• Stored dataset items

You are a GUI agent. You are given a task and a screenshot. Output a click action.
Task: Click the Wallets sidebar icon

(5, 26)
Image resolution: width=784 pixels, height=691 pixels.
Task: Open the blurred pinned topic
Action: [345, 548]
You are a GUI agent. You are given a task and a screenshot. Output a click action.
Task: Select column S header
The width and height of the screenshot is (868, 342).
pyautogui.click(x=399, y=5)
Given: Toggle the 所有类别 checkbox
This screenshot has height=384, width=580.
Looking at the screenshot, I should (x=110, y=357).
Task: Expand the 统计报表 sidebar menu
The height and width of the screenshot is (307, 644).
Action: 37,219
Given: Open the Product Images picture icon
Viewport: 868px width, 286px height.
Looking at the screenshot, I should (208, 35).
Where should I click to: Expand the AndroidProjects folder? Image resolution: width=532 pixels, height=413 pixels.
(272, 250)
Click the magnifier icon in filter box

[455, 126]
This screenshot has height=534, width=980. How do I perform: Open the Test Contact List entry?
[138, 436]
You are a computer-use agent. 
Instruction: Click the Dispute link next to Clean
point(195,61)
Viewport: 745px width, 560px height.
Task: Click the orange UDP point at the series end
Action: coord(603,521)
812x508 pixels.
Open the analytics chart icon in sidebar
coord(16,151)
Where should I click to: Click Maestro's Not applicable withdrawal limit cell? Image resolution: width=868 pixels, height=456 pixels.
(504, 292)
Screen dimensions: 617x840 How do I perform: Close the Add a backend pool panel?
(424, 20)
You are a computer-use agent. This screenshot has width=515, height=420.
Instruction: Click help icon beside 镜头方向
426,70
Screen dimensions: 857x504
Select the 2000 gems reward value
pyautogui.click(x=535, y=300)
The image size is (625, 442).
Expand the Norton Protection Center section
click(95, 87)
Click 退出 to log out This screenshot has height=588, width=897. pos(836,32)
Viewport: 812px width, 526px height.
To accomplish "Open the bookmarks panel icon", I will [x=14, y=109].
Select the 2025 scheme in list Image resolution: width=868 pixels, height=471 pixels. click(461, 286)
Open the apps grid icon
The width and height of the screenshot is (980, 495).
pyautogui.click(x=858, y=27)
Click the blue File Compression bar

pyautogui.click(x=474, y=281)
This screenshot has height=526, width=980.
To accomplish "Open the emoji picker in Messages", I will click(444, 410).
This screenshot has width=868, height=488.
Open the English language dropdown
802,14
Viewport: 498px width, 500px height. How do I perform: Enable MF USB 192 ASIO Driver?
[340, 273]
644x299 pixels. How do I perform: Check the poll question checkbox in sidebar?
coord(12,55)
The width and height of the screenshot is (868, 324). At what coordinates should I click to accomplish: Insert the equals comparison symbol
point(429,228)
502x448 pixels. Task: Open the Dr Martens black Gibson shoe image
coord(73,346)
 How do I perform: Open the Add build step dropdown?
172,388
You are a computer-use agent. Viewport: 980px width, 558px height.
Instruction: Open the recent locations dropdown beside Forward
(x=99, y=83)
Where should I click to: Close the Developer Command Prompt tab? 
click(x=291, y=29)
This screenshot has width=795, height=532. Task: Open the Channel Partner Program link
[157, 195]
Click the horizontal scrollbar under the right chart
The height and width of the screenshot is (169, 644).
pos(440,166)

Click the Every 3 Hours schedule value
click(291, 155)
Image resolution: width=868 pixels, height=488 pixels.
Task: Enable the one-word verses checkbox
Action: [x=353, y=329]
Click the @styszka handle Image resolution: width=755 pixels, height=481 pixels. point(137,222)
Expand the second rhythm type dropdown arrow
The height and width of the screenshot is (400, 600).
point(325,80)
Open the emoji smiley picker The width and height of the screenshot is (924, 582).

• Exercise
Search the entries for the word "picker". Copy each line where it appears.

• Exercise response
To accomplish "Open the emoji picker in Messages", I will click(444, 410).
Open the emoji smiley picker The width and height of the screenshot is (924, 582).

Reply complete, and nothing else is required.